STORED ROWS

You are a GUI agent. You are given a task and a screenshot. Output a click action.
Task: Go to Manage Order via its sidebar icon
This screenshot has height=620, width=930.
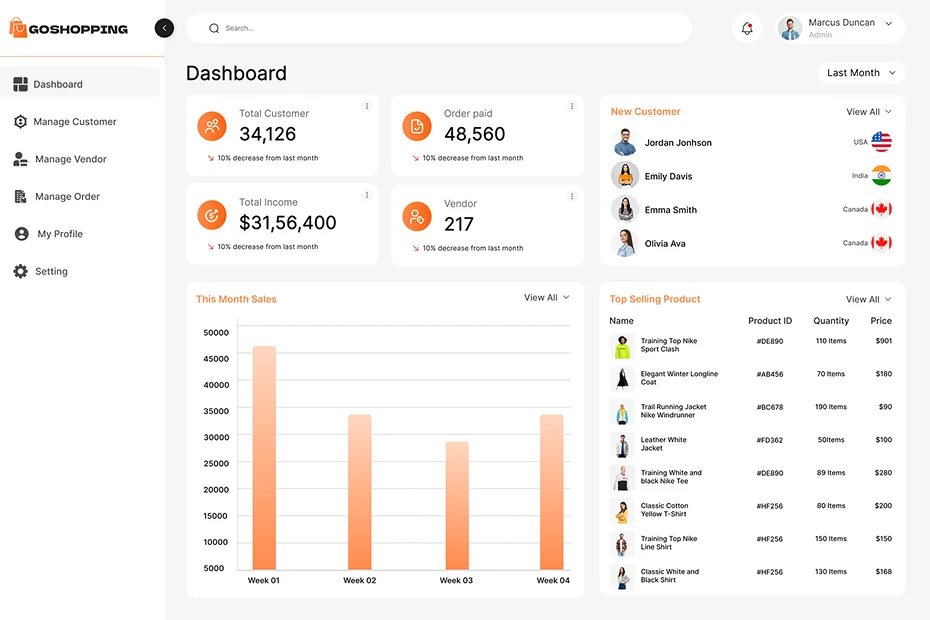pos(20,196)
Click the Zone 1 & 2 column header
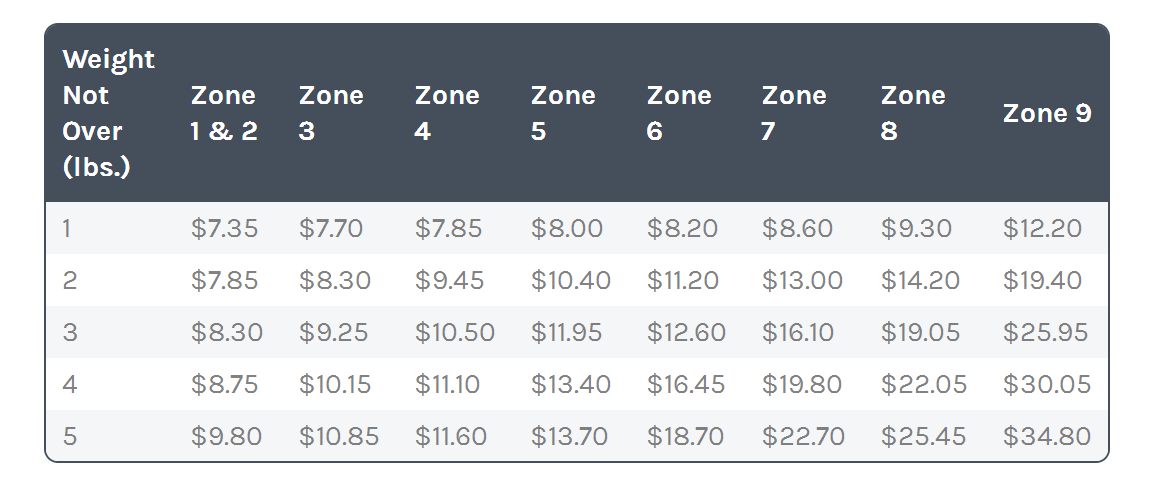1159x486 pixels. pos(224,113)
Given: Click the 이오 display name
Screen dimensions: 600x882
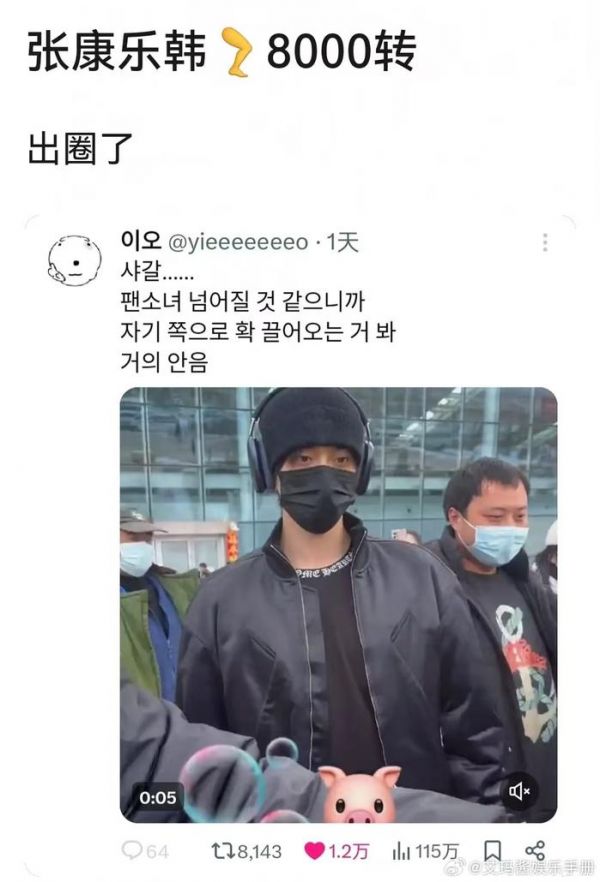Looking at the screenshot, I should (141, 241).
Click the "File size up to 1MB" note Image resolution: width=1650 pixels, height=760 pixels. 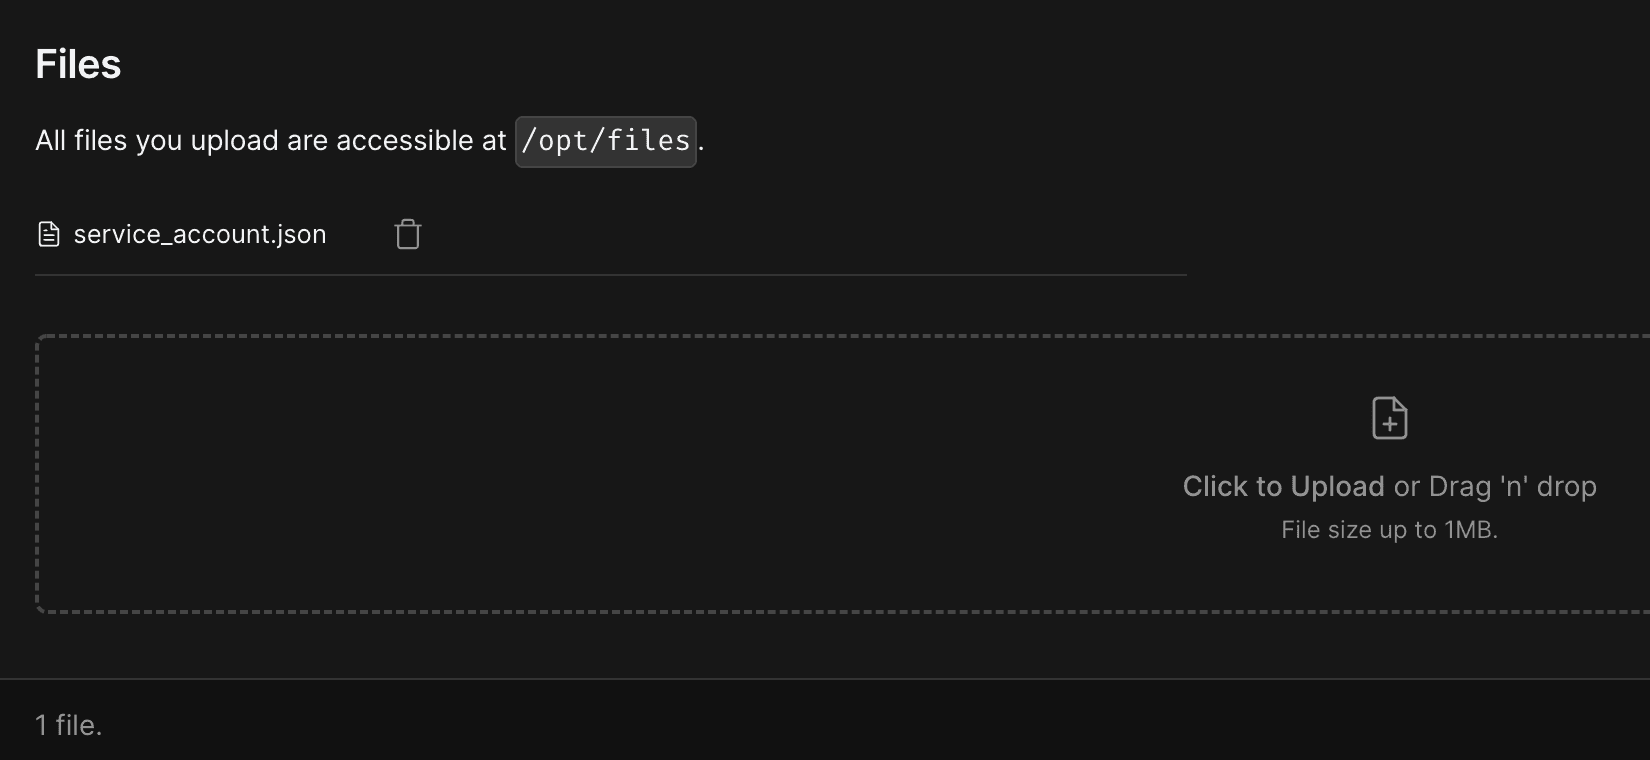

--

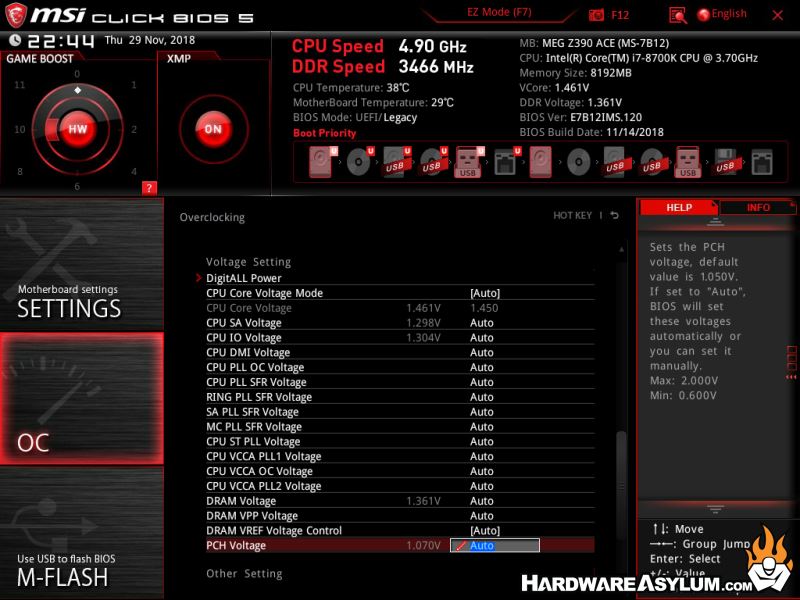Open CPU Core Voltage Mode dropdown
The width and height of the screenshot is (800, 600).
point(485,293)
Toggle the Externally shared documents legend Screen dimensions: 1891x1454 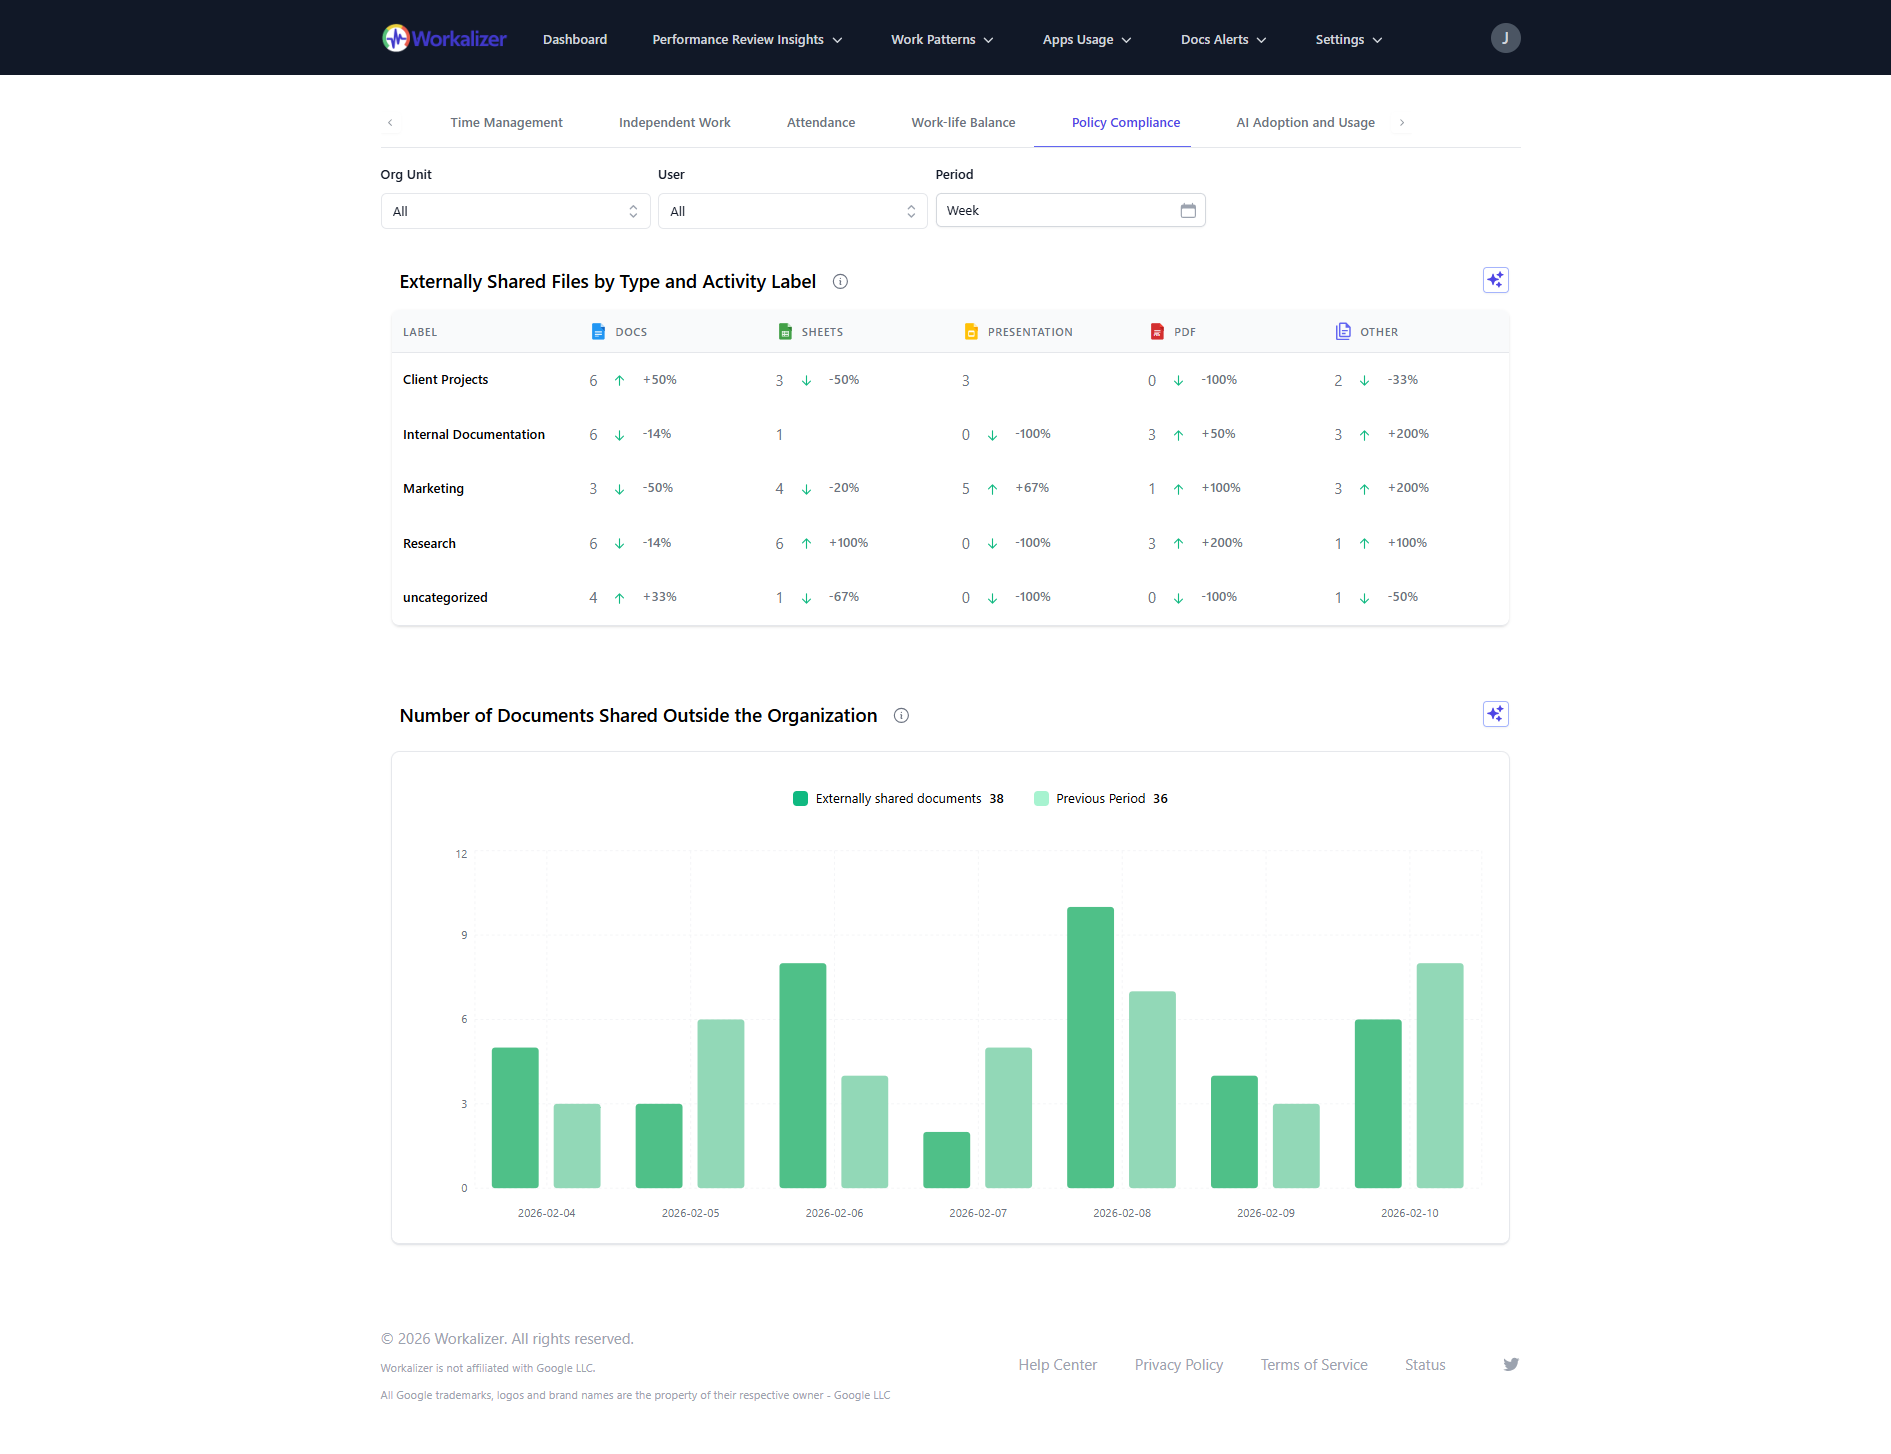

EXERCISE GOAL
Convert the stretch of records from the line containing "Open CPU Core Voltage Mode dropdown" through the line containing "Toggle the Externally" into a numbered list, omitting any blank lines. Leave the pictures out.

COMPLETED EXERCISE
1. Open CPU Core Voltage Mode dropdown
2. The width and height of the screenshot is (800, 600).
3. point(485,293)
4. Toggle the Externally shared documents legend Screen dimensions: 1891x1454 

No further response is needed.